All told, taking all of the usual delays into account, your client could reasonably expect to wait approximately 112 days from the time of arrest until the bail review was heard. Even if there wasn’t an inordinate delay in the first instance bail hearing, the accused would still wait a minimum of 60 days before the bail review was heard.
Two s. 525 Detention Reviews
This absence of bail reviews extended to section 525 detention reviews. These reviews are supposed to happen every 30 days for summary offences and 90 days for indictable offences. In my time in Manitoba, they simply did not occur on a regular basis.
I recall handling a single request for a section 525 detention review as Crown counsel in about four years. During my brief time as defence counsel I remember asking for another one (and receiving significant pushback). That was it. Two in 5 years.
“it is clear that the critical purpose of the JJP hearing – to meaningfully deal with release – was undermined because Crown and defence counsel were not more active participants.”R. v. Balfour and Young, Paragraph 85
Exacerbating all of these issues was a lack of effective 24-hour bail hearings. While the Criminal Code of Canada guarantees a hearing before a justice within 24 hours of arrest (or as soon as a justice is available thereafter), in Thompson, these hearings were referred to as “remand hearings.”

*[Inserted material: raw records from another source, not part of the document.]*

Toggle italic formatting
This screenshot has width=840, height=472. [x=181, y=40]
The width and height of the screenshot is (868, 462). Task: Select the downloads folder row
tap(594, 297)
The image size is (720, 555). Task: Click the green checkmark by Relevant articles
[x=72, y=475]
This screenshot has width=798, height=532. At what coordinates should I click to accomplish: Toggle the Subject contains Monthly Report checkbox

In Thompson, the practice was to have the accused appear by phone with a JJP. The police would represent the Crown and the accused did not have access to defence counsel. The accused would generally be encouraged to adjourn their matter to a Thompson docket by a JJP who would advise them of their ability to access counsel in that court. (Keep in mind, the Thompson Provincial Court was often hundreds of kilometres away and it could take anywhere from one to four days to arrange an appearance there.)
If the accused insisted on having their bail hearing at the first appearance before a JJP, and couldn’t be dissuaded, a Crown Attorney would call in to act for the Crown at that point. Defence typically didn’t participate in these hearings.

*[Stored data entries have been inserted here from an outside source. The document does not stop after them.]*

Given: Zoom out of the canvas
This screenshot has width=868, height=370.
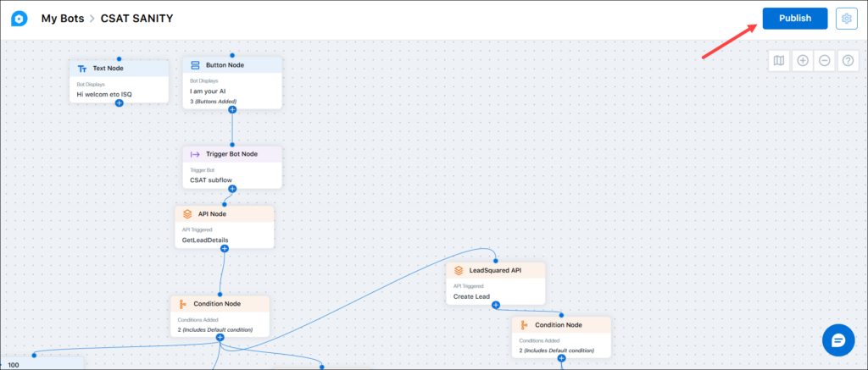Looking at the screenshot, I should 824,61.
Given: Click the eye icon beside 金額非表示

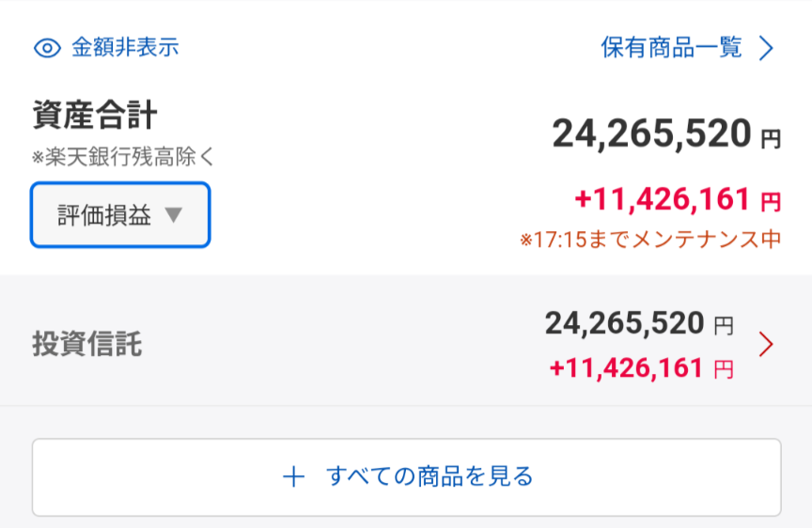Looking at the screenshot, I should click(46, 47).
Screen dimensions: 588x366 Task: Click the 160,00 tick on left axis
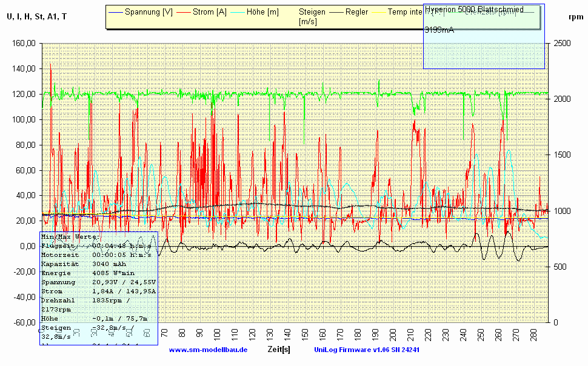point(23,43)
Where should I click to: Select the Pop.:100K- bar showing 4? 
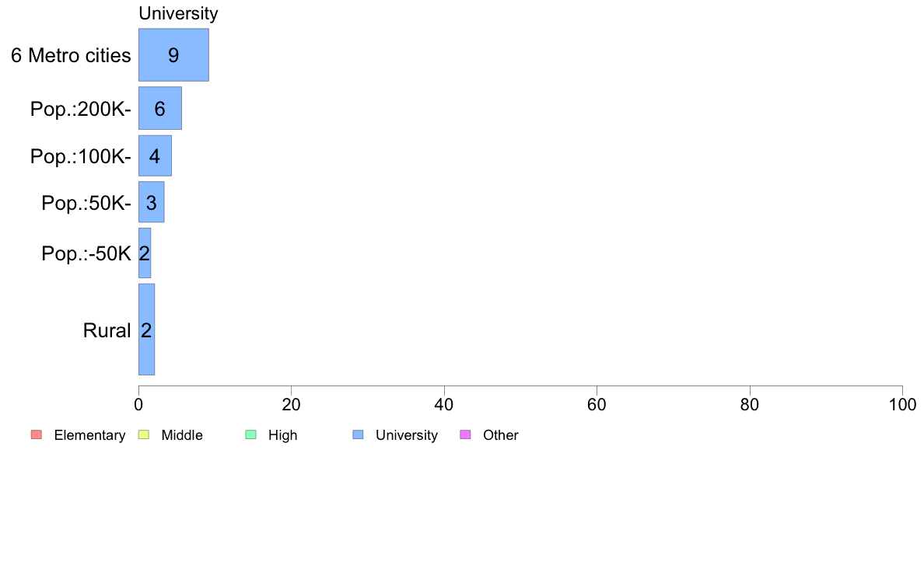(x=155, y=155)
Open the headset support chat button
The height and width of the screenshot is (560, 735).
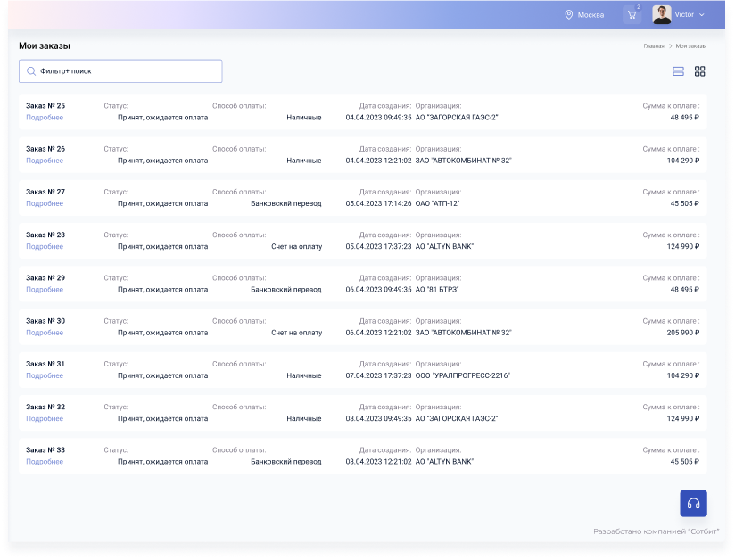[693, 504]
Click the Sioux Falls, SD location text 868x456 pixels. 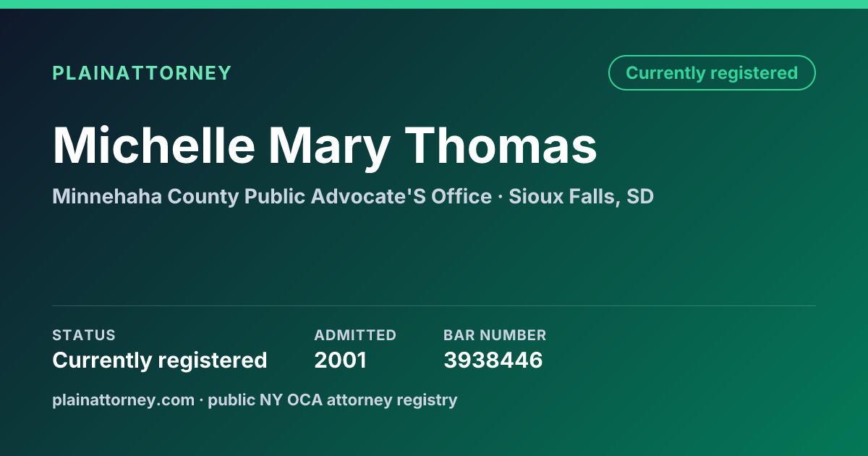point(581,196)
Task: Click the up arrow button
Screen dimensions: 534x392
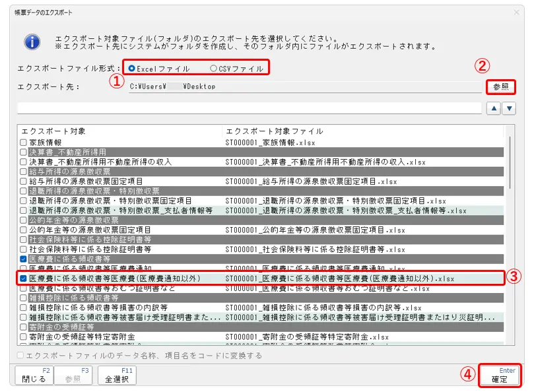Action: (x=494, y=108)
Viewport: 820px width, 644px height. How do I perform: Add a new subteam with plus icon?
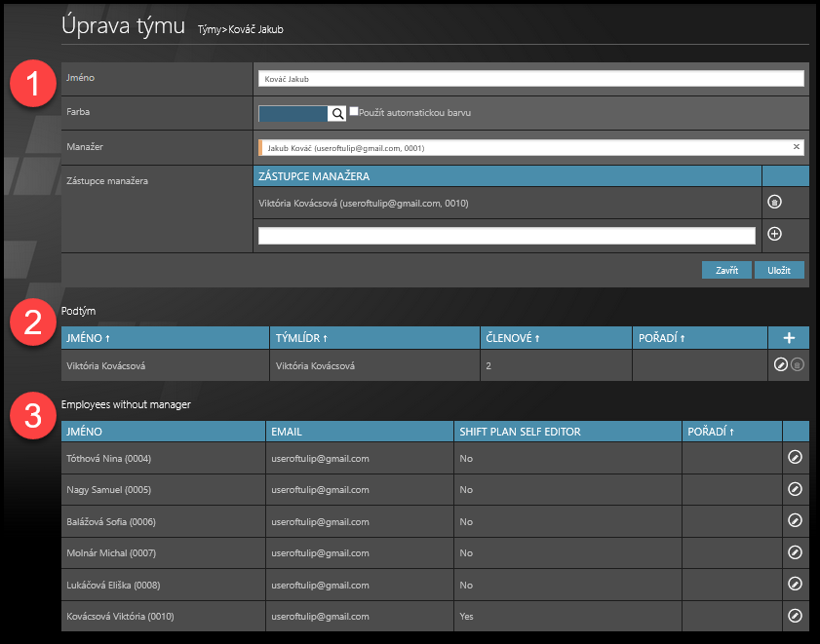coord(789,337)
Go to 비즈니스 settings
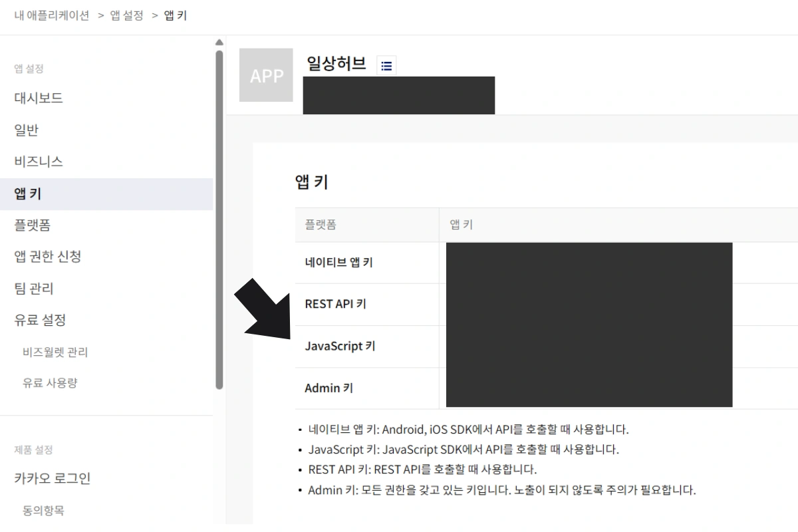Image resolution: width=798 pixels, height=532 pixels. tap(39, 162)
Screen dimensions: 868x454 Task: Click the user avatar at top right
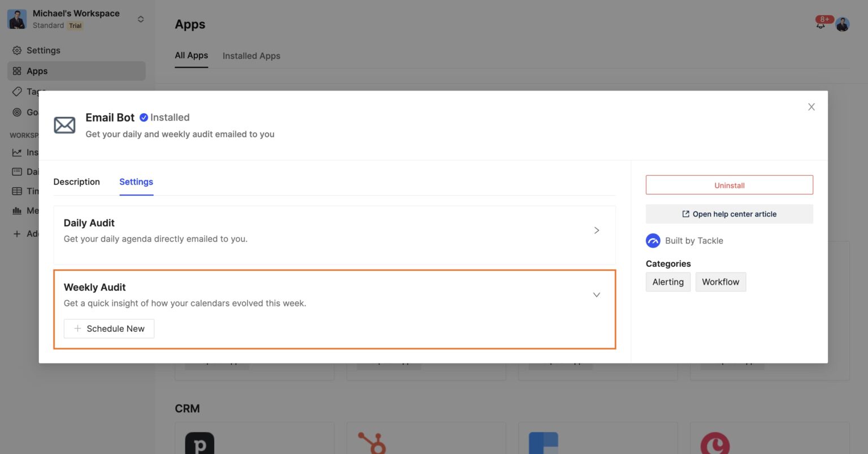[x=843, y=24]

The reason these hearings were called “remand hearings” was because 99% of them ended with the accused agreeing to a remand to Thompson Provincial Court. That’s unsurprising, given the direct and indirect pressures accused felt to adjourn their matters into court. I suggest that the proportion of accused electing to adjourn their matters into a bail court as dysfunctional as the one identified in R. v. Balfour and Young is, by itself, proof that the first appearance system of bail appearances had broken down.
Not only was the bail system cumbersome, in many instances it collapsed. Critically, accused were timed out from having a bail application and were consistently remanded, with or without consent, for no proper reason other than a lack of resources. It is assembly line justice; the human element was marginalized as an accused, the person whose freedom is at stake and who is presumed innocent, was sidelined. Many factors haphazardly conspired against an accused receiving a meaningful and timely bail application. This was so pervasive, so insidious that even the standard bearers of the judicial system, judges, Crown counsel and defence counsel, frequently succumbed to the deficiencies instead of resolutely insisting upon the constitutionally protected safeguards implicit in an individual’s s. 11(e) Charter rights.R. v. Balfour and Young, Paragraph 81
This is as direct and forceful a criticism as a judge is likely to hand out in a published judgment. Justice Martin calls out “judges, Crown counsel and defence counsel” specifically, pointing out how all of them failed to resolutely insist upon “the constitutionally protected safeguards implicit in an individual’s s. 11(e) Charter rights.”
Although I had left Thompson by the time the events of this case rolled around, I’m sure I presided over similar or identical injustices in my time as Crown counsel and did nothing. For that I’ll always be morally responsible and deserve my share of the criticism directed at the bench and bar in this illuminating judgment.